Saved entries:
════════════════

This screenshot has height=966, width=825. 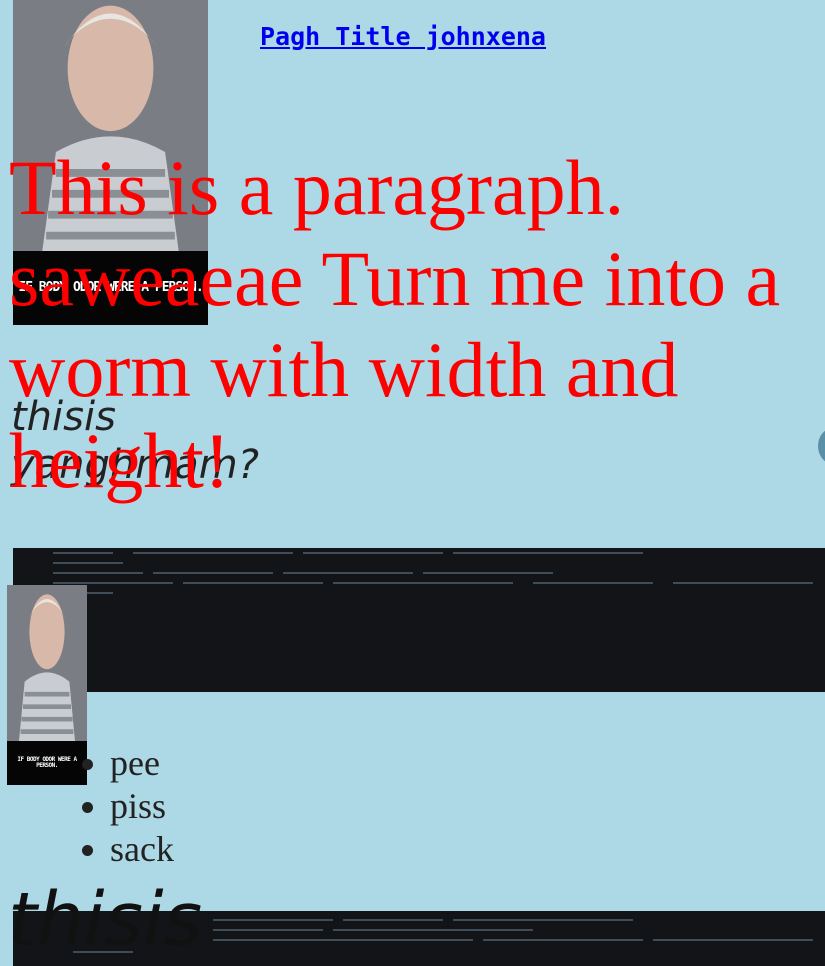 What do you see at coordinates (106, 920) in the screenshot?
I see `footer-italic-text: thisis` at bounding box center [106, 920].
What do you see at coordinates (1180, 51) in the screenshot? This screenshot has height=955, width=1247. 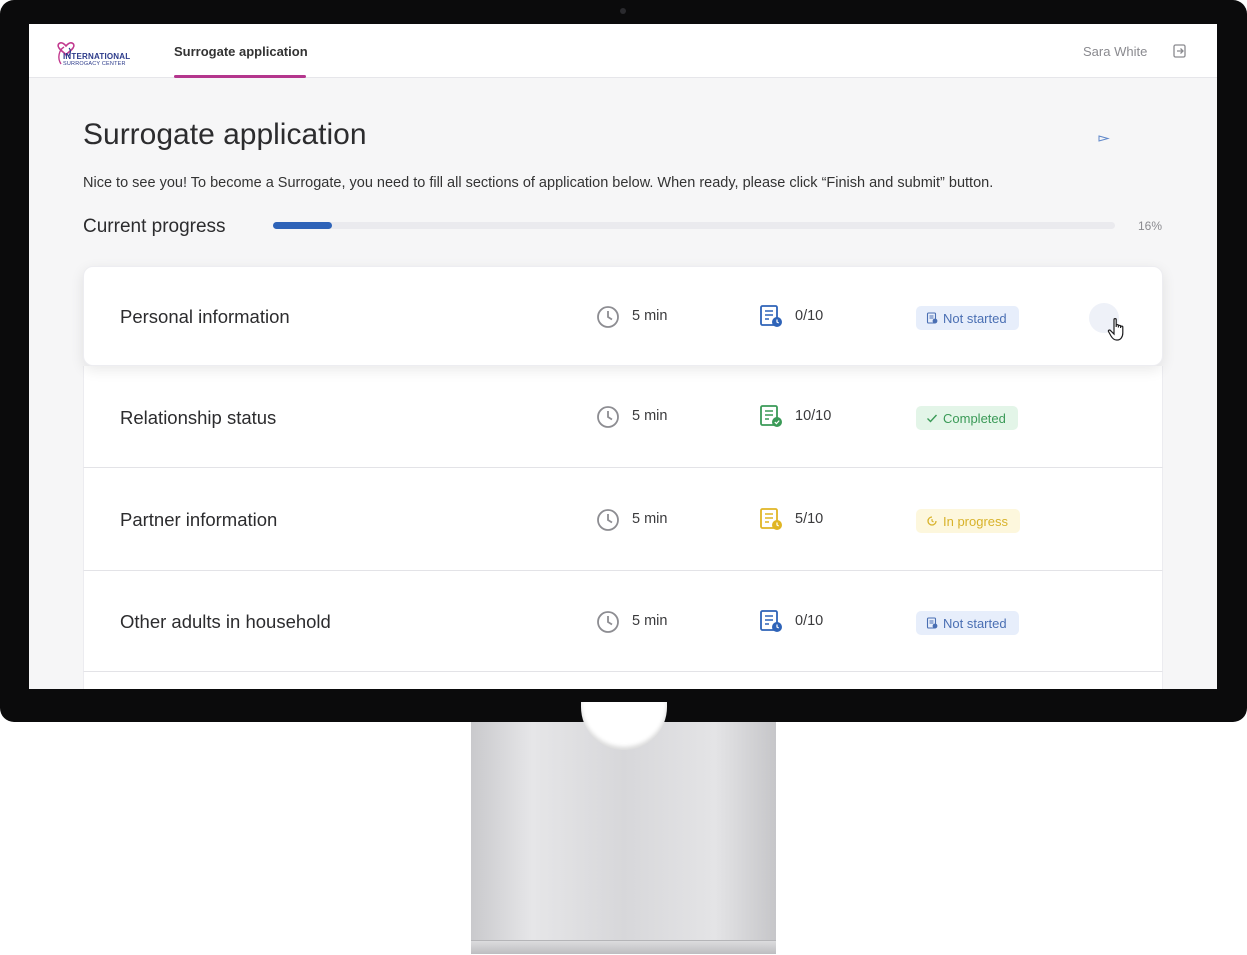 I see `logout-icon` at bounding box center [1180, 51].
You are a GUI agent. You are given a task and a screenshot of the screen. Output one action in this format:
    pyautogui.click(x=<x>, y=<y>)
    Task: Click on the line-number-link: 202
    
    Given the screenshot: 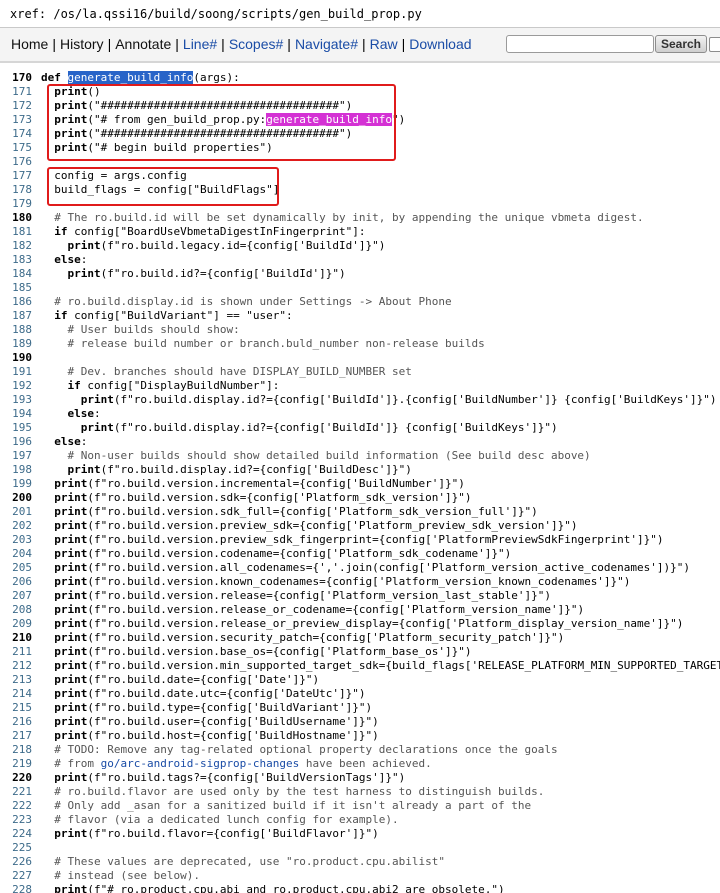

════════════════

Rewrite the part that opens with the line containing "You are a GUI" and runs through the end of the items as a JSON list of strings, one string per line, with blank lines omitted. Leave the pictures out of the answer.

[
  "You are a GUI agent. You are given a task and a screenshot of the screen. Output one action in this format:",
  "    pyautogui.click(x=<x>, y=<y>)",
  "    Task: Click on the line-number-link: 202",
  "    Given the screenshot: "
]